FDA Issues Class II Recall for Nicardipine Hydrochloride Injection Due to Sterility Concerns

The US Food and Drug Administration (FDA) has announced a Class II recall of Nicardipine Hydrochloride Injection, USP (25 mg/10 mL), distributed under 2 product labels by Civica, Inc. and American Regent, Inc. The recall was initiated after product leakage was observed around the vial neck, raising concerns over sterility assurance. The recall affects a total of over 37 000 cartons (each containing 10 single-dose vials), with impacted lots expiring between June 2025 and June 2026. The voluntary recall began on April 18, 2025, and the product was distributed nationwide in the United States.

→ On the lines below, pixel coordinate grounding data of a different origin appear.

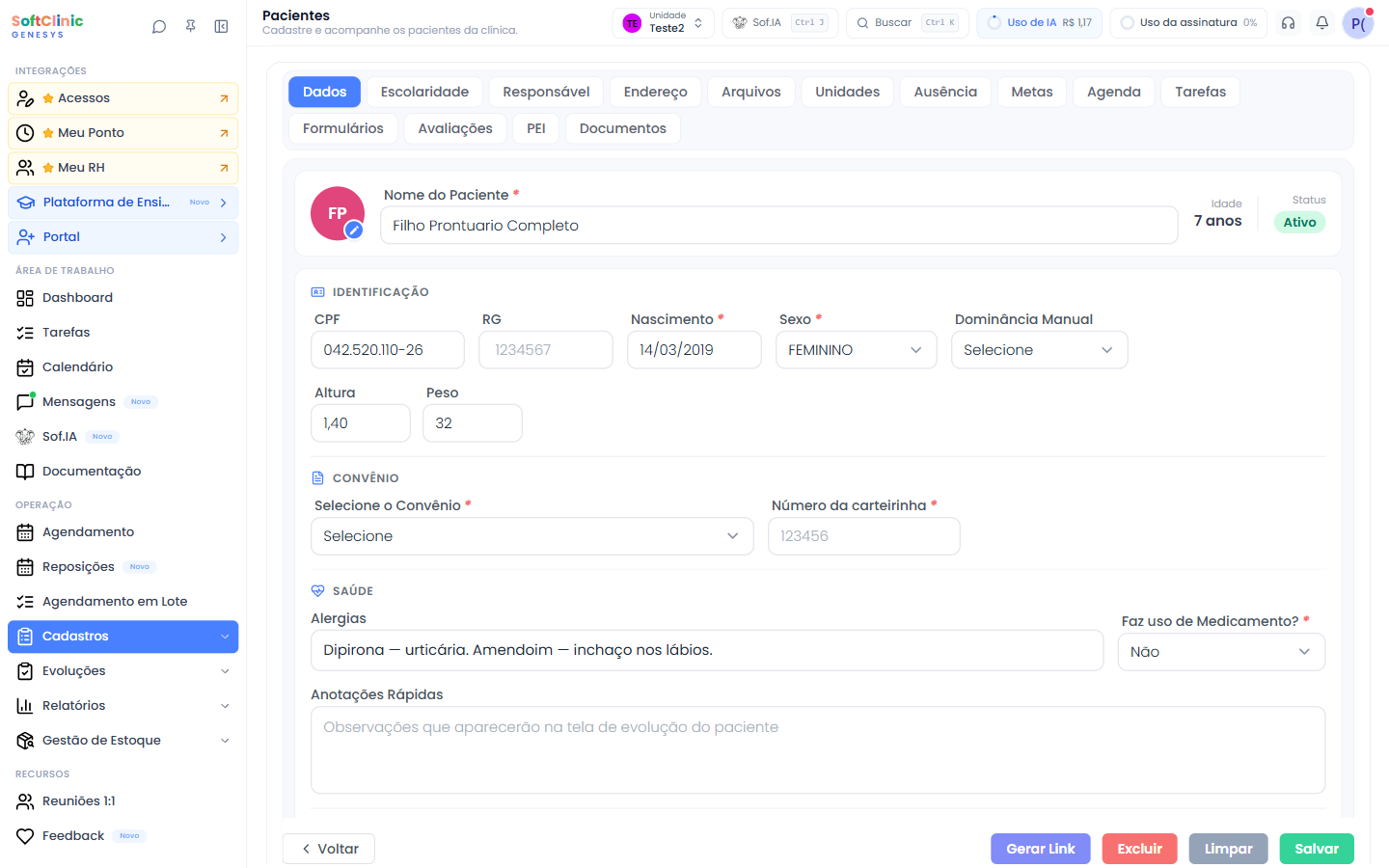1389x868 pixels.
Task: Click the Gerar Link button
Action: [1041, 849]
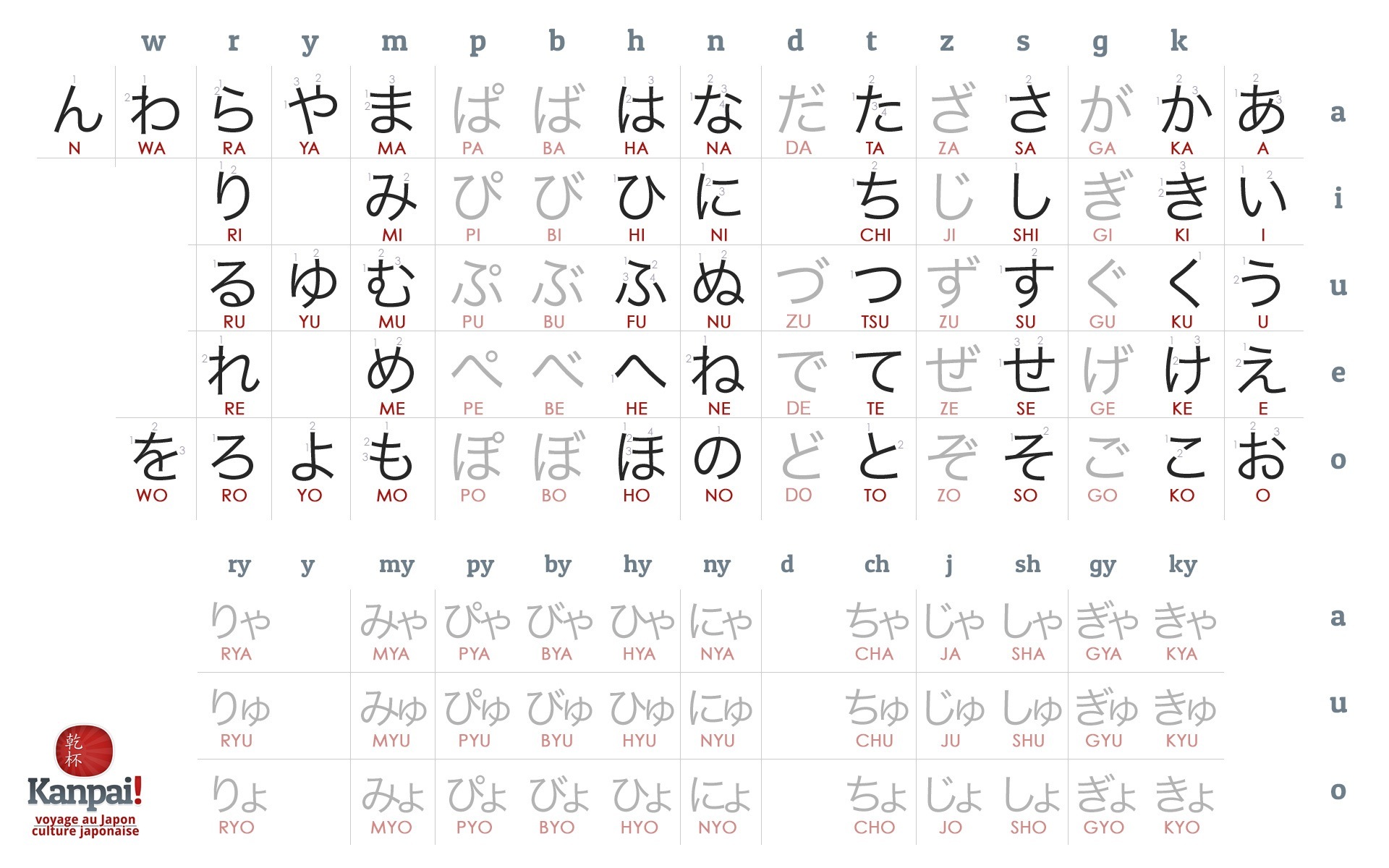The image size is (1389, 868).
Task: Click the 'voyage au Japon' tagline
Action: click(85, 820)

The recalling firm, American Regent, Inc., based in New Albany, Ohio, notified its consignees by letter. The FDA classified this recall as Class II on May 1, 2025, indicating that use of the product may cause temporary or medically reversible adverse health consequences, with a low probability of serious health effects. While no public press release has been issued, pharmacists are advised to review inventory for affected Civica-labeled (NDC 72572-470) and American Regent-labeled (NDC 0517-0735) vials and remove them from distribution immediately.

Nicardipine hydrochloride injection is a calcium channel blocker indicated for the short-term treatment of hypertension, particularly when oral therapy is not feasible or desired, such as in perioperative or critical care settings. A lack of sterility may lead to serious infections, particularly in patients receiving intravenous therapy in hospital environments.